Ao contrário da mídia nacional, New York Times diz que estudantes ocupam para salvar educação pública




Muito instigante a maneira como foi abordado no The New York Times, as ocupações estudantis em São Paulo contra a reorganização escolar de Alckmin no ano passado, que iria fechar várias escolas no estado de São Paulo e realocar diversos estudantes em salas de aula cada vez mais lotadas e longe de onde moravam os estudantes. Ao contrário do que fez a mídia nacional a exemplo de hoje, eles não são baderneiros, nem partidários, muito menos vândalos, invasores, nas palavras do The New York Times eles “tentam salvar suas escolas e a educação pública”.

In October, without discussing the decision with teachers, parents or students, the São Paulo state government announced during a television interview that dozens of schools would be closed next year.”

O Jornal relata que em Outubro do ano passado, o governo Alckmin sem discutir com alunos, professores e pais de alunos anunciou o fechamento de escolas, o que ficou conhecido como “reorganização escolar”.



The response to the announcement was immediate. First, the teachers’ union organized protests, but they were ignored. Then, students protested in their neighborhoods, hoping to raise awareness among community members. They were ignored. Finally, on Nov. 9, a handful of students decided to occupy a school in the metropolitan area of São Paulo. Within a week, nearly 100 schools had been occupied, and, a week later, 200.

Nesse trecho o jornal cita o fato que a resposta a medida foi imediata, primeiro professores organizaram protestos e foram ignorados, depois estudantes protestavam na vizinhança tentando fazer com que as pessoas tomassem consciência e lutassem contra a medida, o que foi um fracasso, no entanto tudo mudou quando os estudantes resolveram ocupar escolar na capital paulista, em uma semana perto de 100 escolas foram ocupadas e começaram a chamar atenção nacional, da mídia que na época tentou os criminalizar, na repressão da polícia.

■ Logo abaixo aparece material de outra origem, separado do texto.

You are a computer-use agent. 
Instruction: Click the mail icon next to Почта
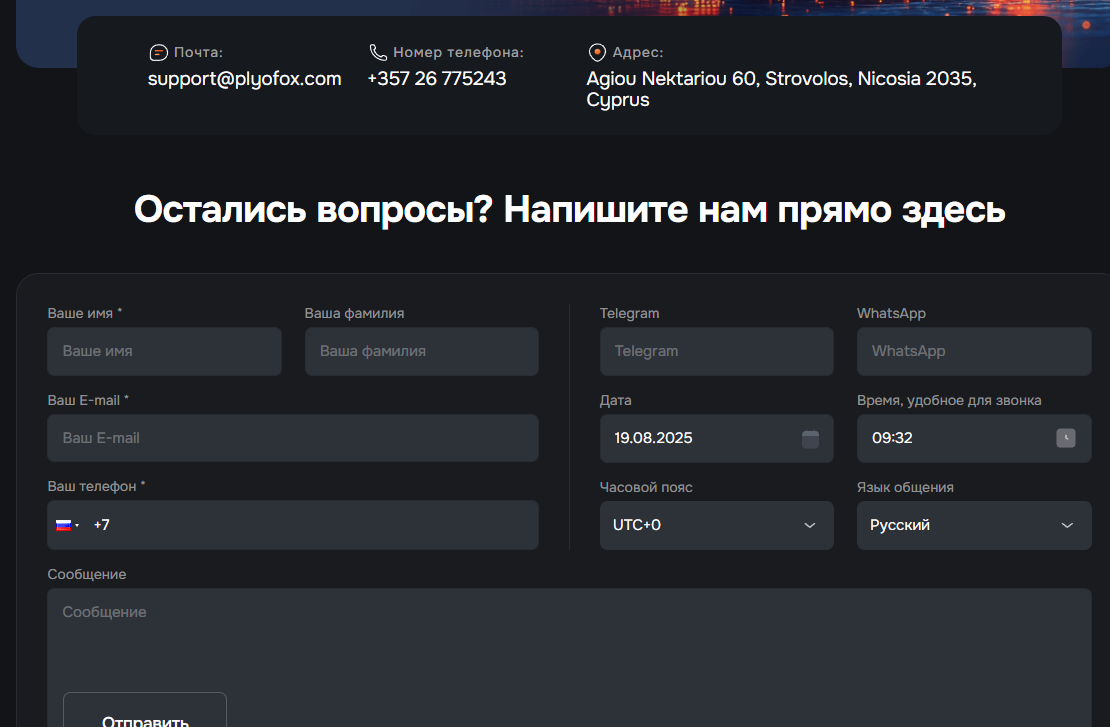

O texto do jornal Democratize dá a dimensão do que foi a criminalização dos estudantes já na época pela imprensa e governo do estado de SP :

“Em mais uma ação coordenada entre veículos de comunicação e governo do estado de São Paulo, continua uma articulação para criminalizar os secundaristas que continuam ocupando escolas ao redor do estado. A escola vítima da vez foi a Salvador Allende, na zona leste da cidade, alvo de depredação e furto. (…) A simples nota do governo estadual de Geraldo Alckmin (PSDB) já foi motivo para que a imprensa realizasse uma verdadeira cobertura de plantão sobre o “vandalismo causado por alunos”.




O The New York Times também citou a estratégia de guerra usada pelo Governo de SP, do PSDB e a Mídia aliada para criminalizar os estudantes secundaristas:

“Instead, in an audio recording of a meeting with school administrators that was leaked to the press, the government can be heard devising a “war” strategy to discredit the students.

Unfortunately, this arrogant approach to the demands of civil society is characteristic of a new generation of Brazilian public officials.”